Spain raises terrorist alert vigilance around 150 radical Islamists

by Lorraine Williamson
terrorist alert

MADRID – The departure of the last foreign soldiers from Afghanistan a week ago after the fall of Kabul has led to terrorist alert warnings from security services about the risk of attacks. 

With the fall of Kabul, contacts between the various Western security authorities have increased considerably in recent weeks. Specialists in international terrorism realise the victory of radical Islam in Afghanistan could have immediate repercussions in Europe and elsewhere, according to the newspaper El Mundo. 

Radicalised people and new followers

Counter-terrorism sources in Spain have been explaining time and again when these kinds of “tectonic movements” are taking place in Muslim countries – particularly in the Middle East, from the Mediterranean to Afghanistan – concern is growing. It is feared that the events are encouraging radical Islamists who have settled in Europe to engage in terrorist actions.
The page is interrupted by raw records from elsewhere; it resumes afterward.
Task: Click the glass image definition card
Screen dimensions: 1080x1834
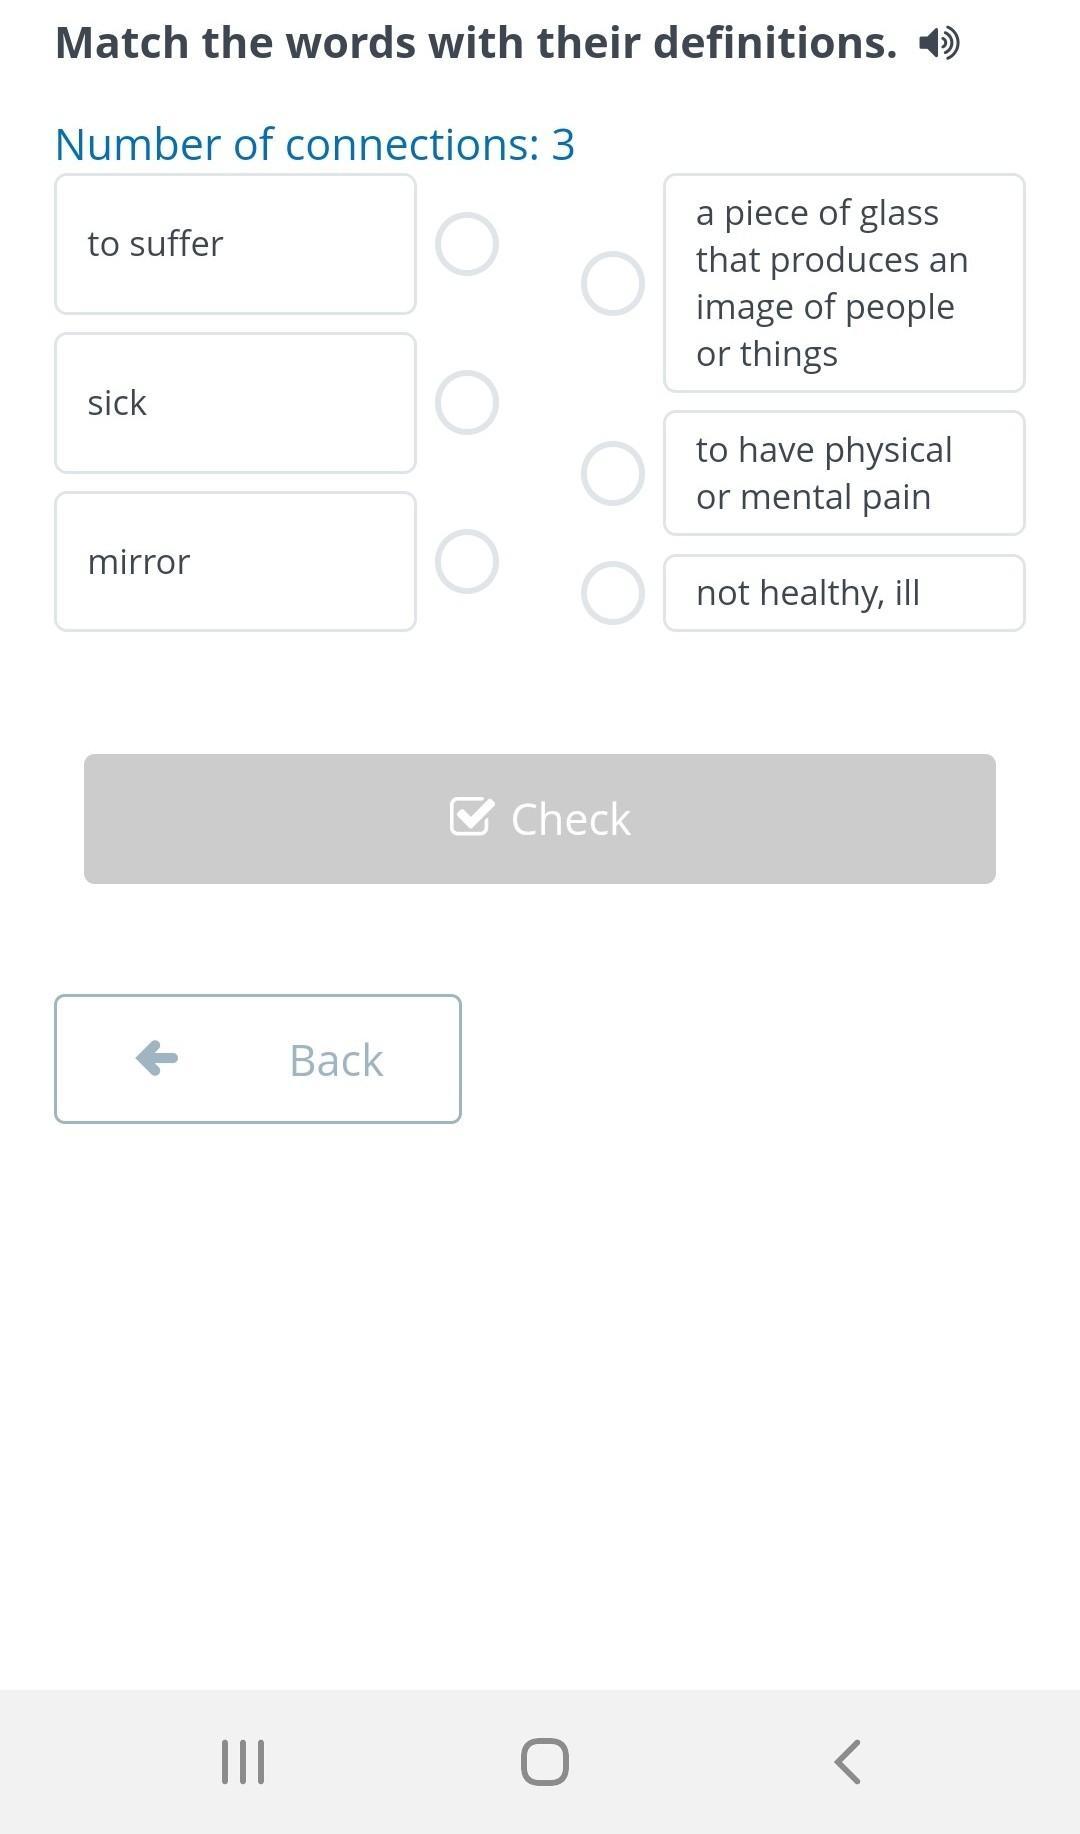Action: pyautogui.click(x=844, y=283)
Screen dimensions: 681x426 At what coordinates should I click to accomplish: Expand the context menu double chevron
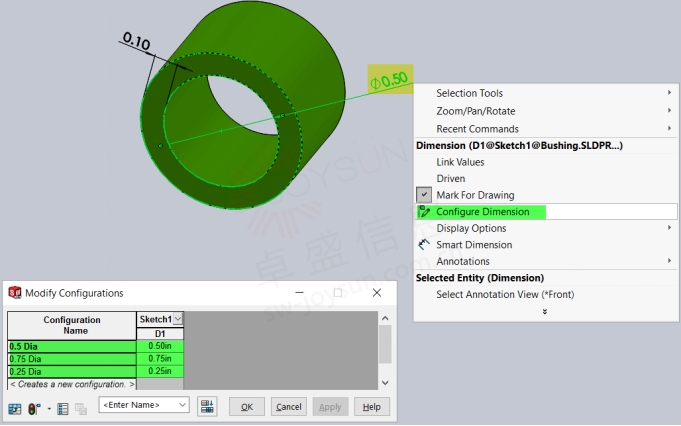tap(545, 311)
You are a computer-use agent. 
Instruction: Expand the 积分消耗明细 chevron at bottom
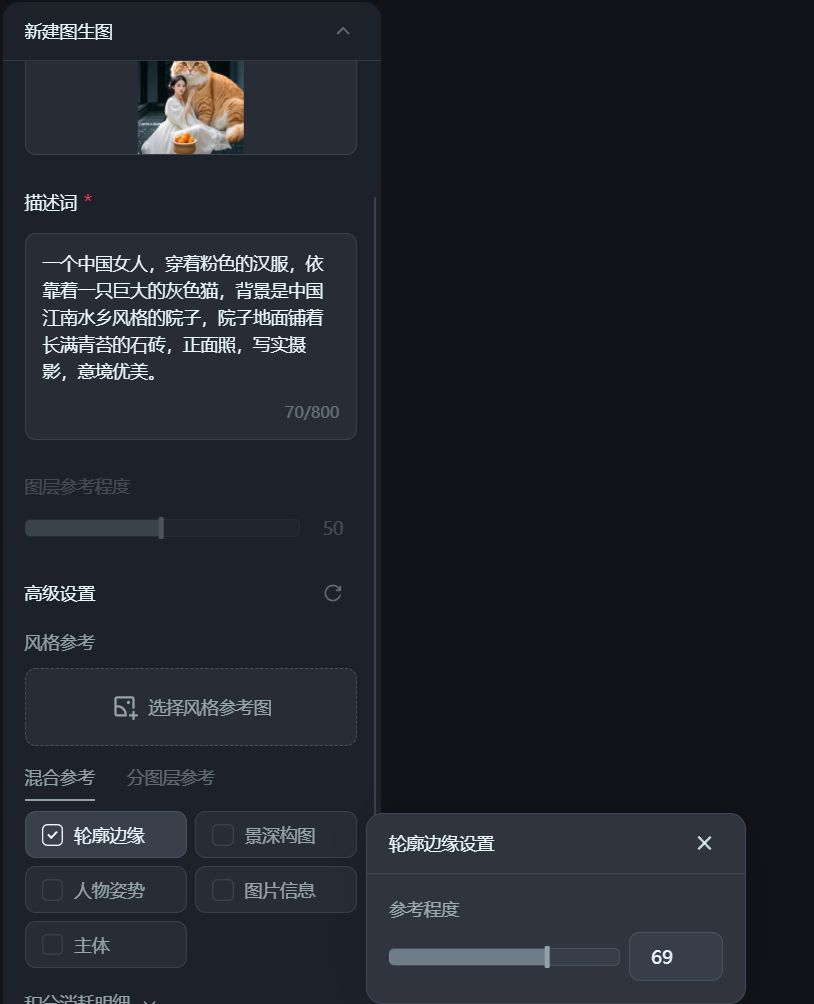click(x=149, y=1000)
Either because already radicalised people decide to take action, or because new followers join jihadism. 

Terrorist alert

Spain knows this all too well, since the jihadist attacks in Madrid in 2004 and in Barcelona/Cambrils in 2017. They also coincided with situations where radical Islamism became fashionable in certain social strata. Firstly, March 11, 2004, on commuter trains in Madrid, came after the invasion of Iraq. Secondly, Barcelona’s Las Ramblas, on July 17, 2017, coincided with the largest Islamic State rise in Syria. 

That is why specialists from both the police and the Guardia Civil are ‘very concerned’. Spain is already at terror alert level 4, practically the maximum, which has been maintained since 2015. Police operations against jihadism are practically the order of the day in the country. But the Taliban victory may now exacerbate this situation. 

“Contagion effect”

In the short term, the main reason for a terrorist alert by the security services is not the possible arrival of terrorists from abroad or the installation of training camps in Afghanistan. The big problem is the so-called “contagion effect” of those who are already here. From people who already sympathise with terrorist organisations or from those who may be radicalised by what happened. 

“Lone wolf”

As these specialists in El Mundo explain, today the risk can come from a “lone wolf”, who constantly sees in the media the triumph of those with whom he sympathises. And who has a need for fame and to take some action. In these situations, along with Islamist propaganda, the risk also increases. 

Cogesa Expats


This analysis is not only done in Spain. Counterterrorism specialists have stepped up their vigilance and control over the radicals who have settled in Spain and who are suspected of becoming “a threat” since the Taliban victory in Afghanistan. 

Last Friday there was already a situation that confirms the described fears are justified. A lone wolf attacked a supermarket in New Zealand. Six were injured and the terrorist was killed by the police. The attacker had been booked as a radical by the New Zealand security service for five years. 

150 radical Islamists followed 

Sources consulted by El Mundo estimate there are around 150 radical Islamists on the radar of the anti-terrorist services in Spain. According to the same sources, services must be on top of it, because the period between self-indoctrination and the decision to take action ‘can be very short’. Moreover, these specialists understand it would be uncontrolled actions, ‘without following specific orders’. 

More control social networks 

Security services have also stepped up control in social networks. Those are the places “where we detect the intensity of their radicalism,” the sources explain. When a case is detected, a permanent check of the suspect is activated to check if there are also changes in their eating habits or clothing. This is when the services can bring solid arguments to the courts to act. 

Essential legislation 

“It is not easy to determine the moment of intervention,” note these sources. They consider the legislation on the glorification of terrorism essential. “Without it, we would not have an instrument to conduct legal proceedings.” They are therefore concerned about the proposals from politicians to change this legislation. 

Migration Movements 

“The level of propaganda is skyrocketing in social media” and that adds to the danger. However, the experts also understand that a “very complicated” scenario is emerging in another area in the medium term. They have no doubt that in the migration movement events that take place, international terrorism will try to funnel members of their organisations into Europe’s borders. While the Islamic State has lost strength and weight in that area, the opposite is true for Al Qaeda. 

More control on illegal immigration networks 

There are examples of Algerians belonging to terrorist networks entering Europe through illegal immigration networks. Specialists point out that upon entering Kabul, the Taliban released all radical prisoners from the capital’s prison. “We will have to strengthen control at land borders. Greece has been doing it in the area for months. And Turkey is becoming even more of a hot zone,” conclude these analysts.